Płacicie za to, że jesteście beniaminkiem w I lidze?

Nie czujemy się tak. Nawet trener na jednej z konferencji prasowych powiedział, że chciałby, aby nie mówiono o nas jako beniaminku, tylko pełnoprawnym pierwszoligowcu. Na pewno nie płacimy frycowego, o co pytał już jeden z dziennikarzy. Robimy cały czas swoje. Gramy ofensywny, odważny futbolu, tak jak w II lidze. Spodziewamy się, że czasem przechodzi to w brawurę i możemy tracić gole. Natomiast jeśli zachowamy taką skuteczność jak z Podbeskidziem, mimo wszystko mecze będziemy wygrywać.

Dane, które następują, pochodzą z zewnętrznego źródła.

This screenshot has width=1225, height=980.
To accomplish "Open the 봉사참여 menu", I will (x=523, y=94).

Nie czujecie przeskoku między I, a II ligą?

Uważam, że są pewne różnice, przede wszystkim w intensywności gry i w jakości poszczególnych zawodników. Natomiast myślę, że z każdym meczem czujemy się coraz mocniejsi, dzięki czemu możemy pokazywać swoją tożsamość i odwagę, czyli to, co nas cechuje.

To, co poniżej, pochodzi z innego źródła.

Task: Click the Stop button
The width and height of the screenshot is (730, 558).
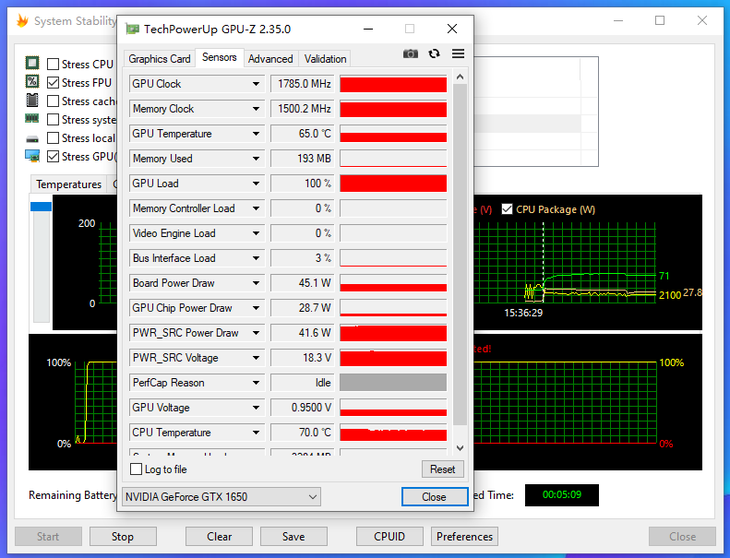Action: [122, 537]
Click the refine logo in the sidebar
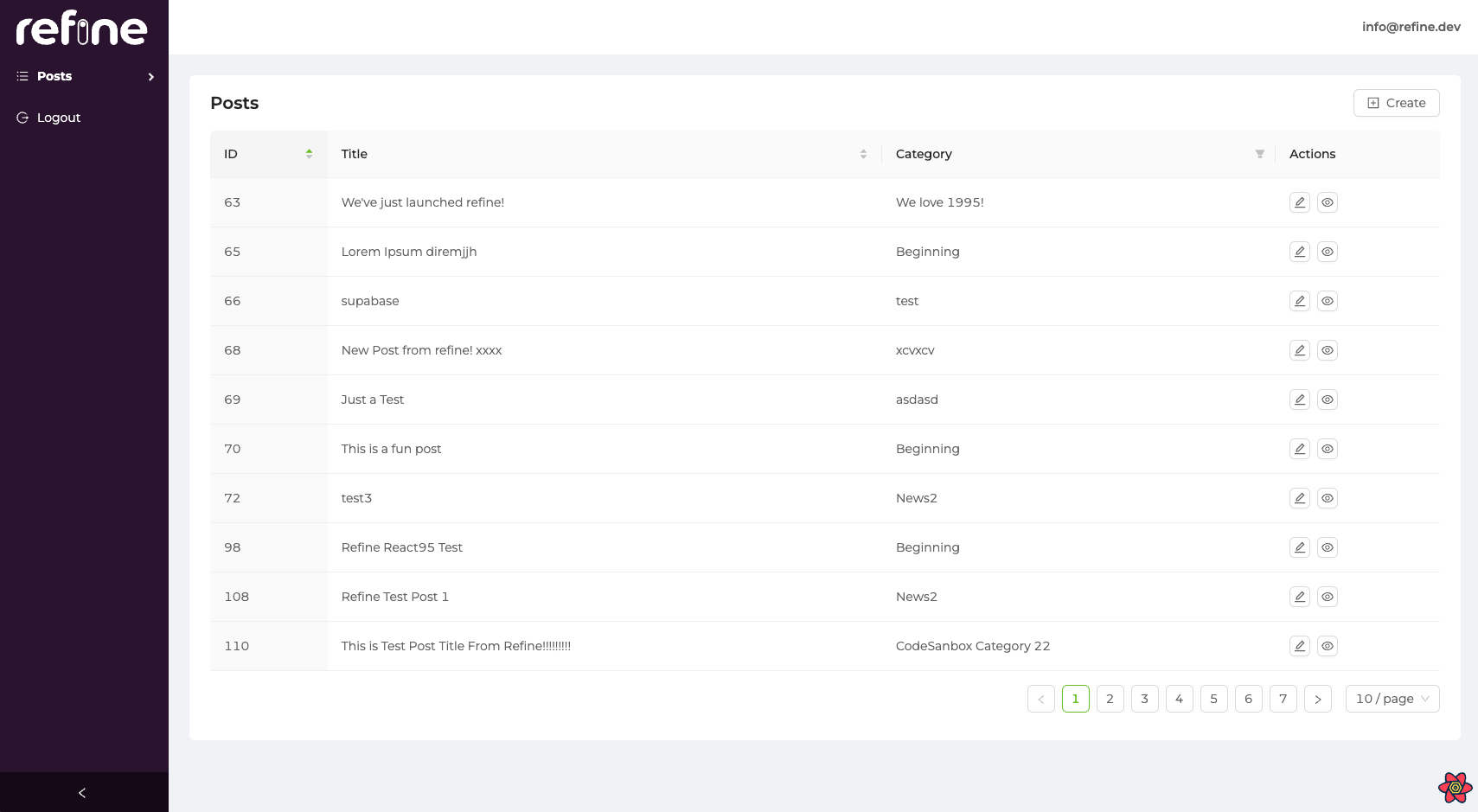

Na co realnie stać Stal Rzeszów?

Nikt nie mówi u nas, że zajmiemy takie i takie miejsce, awansujemy albo będziemy bronić się przed spadkiem. Tak nie ma. W Rzeszowie skupiamy się na skrupulatnej pracy na co dzień. Nie tylko na meczach, ale każdego dnia, by stale ulepszać nasz model gry. Koncentrujemy się na najbliższym przeciwniku i nie myślimy o miejscu, które chcemy zająć. Nie ma u nas takich rozmów. Mogę to przedstawić na bazie tylko tego tygodnia. W poniedziałek skupialiśmy się na meczu z Koroną Kielce. We wtorek z nią zagraliśmy. W środę odbyliśmy krótki trening, regenerację, ale myślami byliśmy już przy spotkaniu z Zagłębiem Sosnowiec, bo w czwartek już na nie jechaliśmy. W piątek zamierzamy je wygrać.

Trzeba wykonać pracę, a wyniki przyjdą same.

Dokładnie tak jest u nas.

Czyli motto, które pewnie można odnieść do tego, w jaki Stal Rzeszów chce zbudować prezes Rafał Kalisz, stawiający na pracę u podstaw, akademię, wystawianie młodzieży. Czy właśnie tak wygląda klub od środka?

Trzeba podkreślić, że klub opiera się na silnych fundamentach. Nie jest robione nic po łebkach. Nie przerywa się czegoś w połowie. Widać to na każdym kroku. Każdy z klubie jest przesiąknięty tą filozofią. Jeśli coś nie wychodzi są nanoszone drobne korekty, a nie stawiane wszystko na głowie. Najlepiej byłoby tu być, żeby zobaczyć wszystko od środka i zrozumieć jak to działa.

>>Prezes Stali Rzeszów: Nie chcę zarobić na klubie żadnej złotówki. To misja<<

Ta filozofia jest czymś, co cię przekonało do przejścia z pierwszoligowego Stomilu Olsztyn, w którym regularnie grałeś, do trzecioligowej Stali Rzeszów?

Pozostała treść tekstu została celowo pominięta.